§ Written task: Copy out every line of the items below, requests included, but multiply each coordinate in the answers by 1.1 and round it to a whole number, with halves rounded up. Leave the pictures out of your answer.

━━━━━ Entries

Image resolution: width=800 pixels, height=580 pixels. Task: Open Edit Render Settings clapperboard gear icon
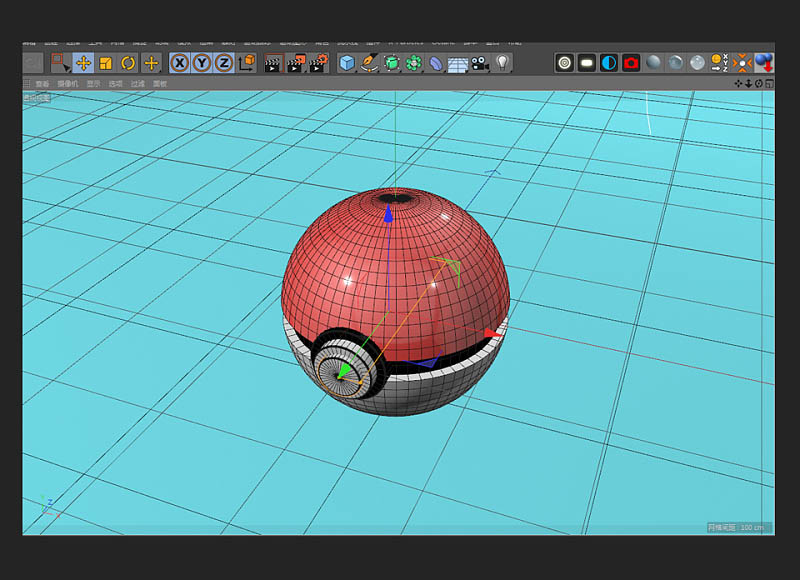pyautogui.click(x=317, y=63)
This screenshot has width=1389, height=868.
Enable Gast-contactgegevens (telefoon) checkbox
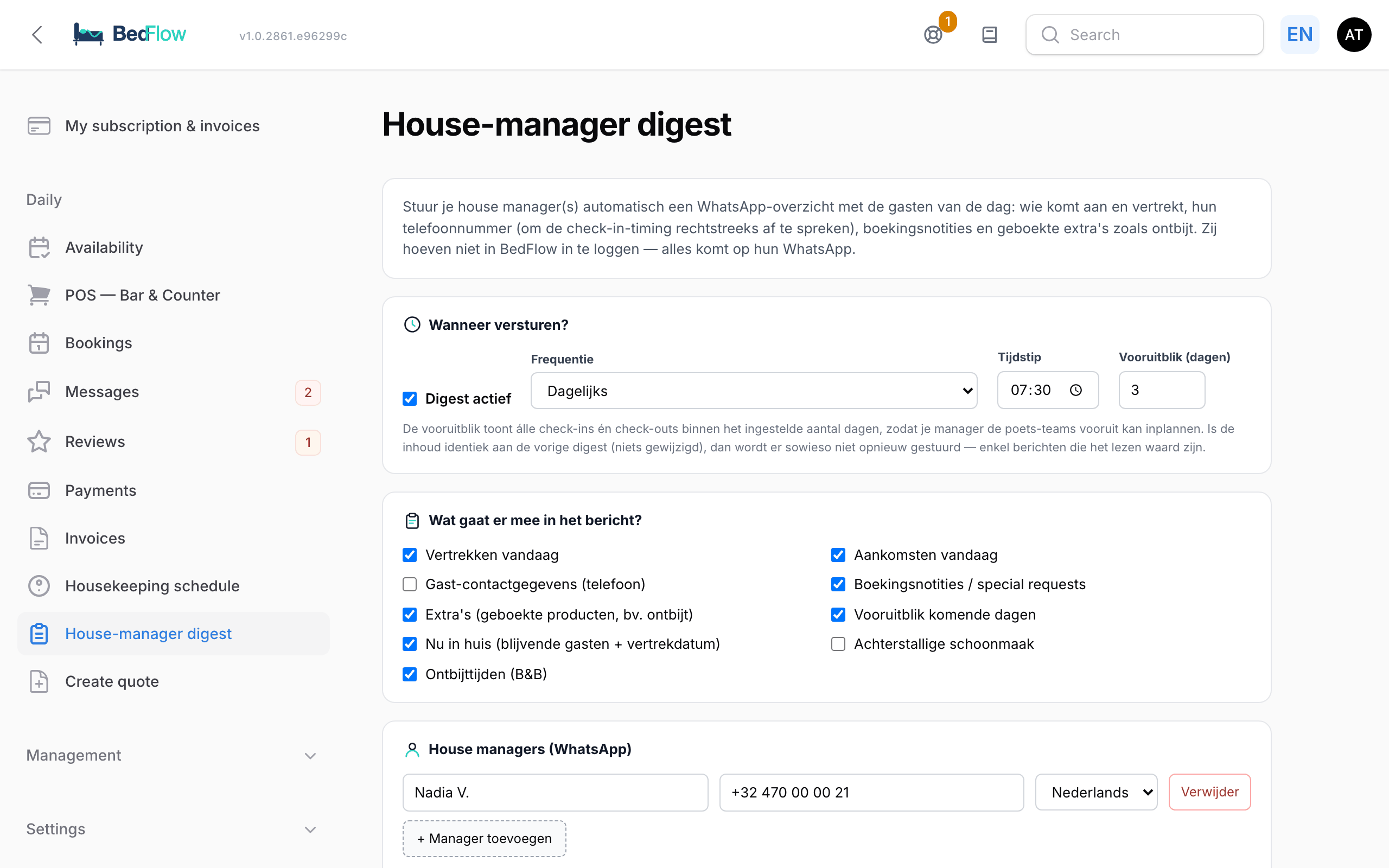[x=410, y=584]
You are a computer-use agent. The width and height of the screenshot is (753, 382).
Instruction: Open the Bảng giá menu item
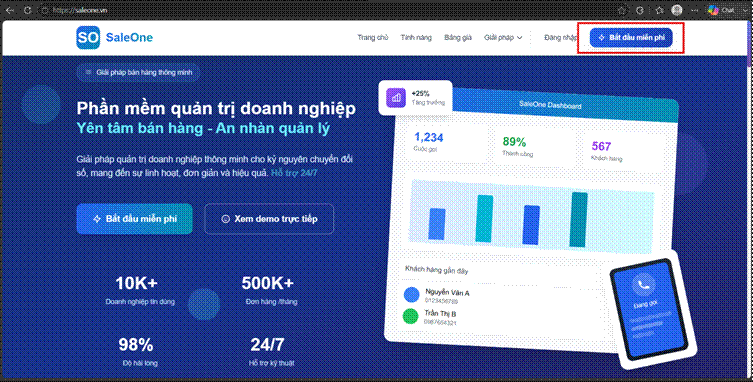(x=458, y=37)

━━━━━━━━━━

§ Output for this task:
Image resolution: width=800 pixels, height=580 pixels. Task: Open Edit Render Settings clapperboard gear icon
pyautogui.click(x=349, y=69)
This screenshot has width=1389, height=868.
Enable Gast-contactgegevens (telefoon) checkbox
[x=451, y=642]
You are a computer-use agent. The width and height of the screenshot is (753, 382).
Instruction: Open the Bảng giá menu item
(x=504, y=41)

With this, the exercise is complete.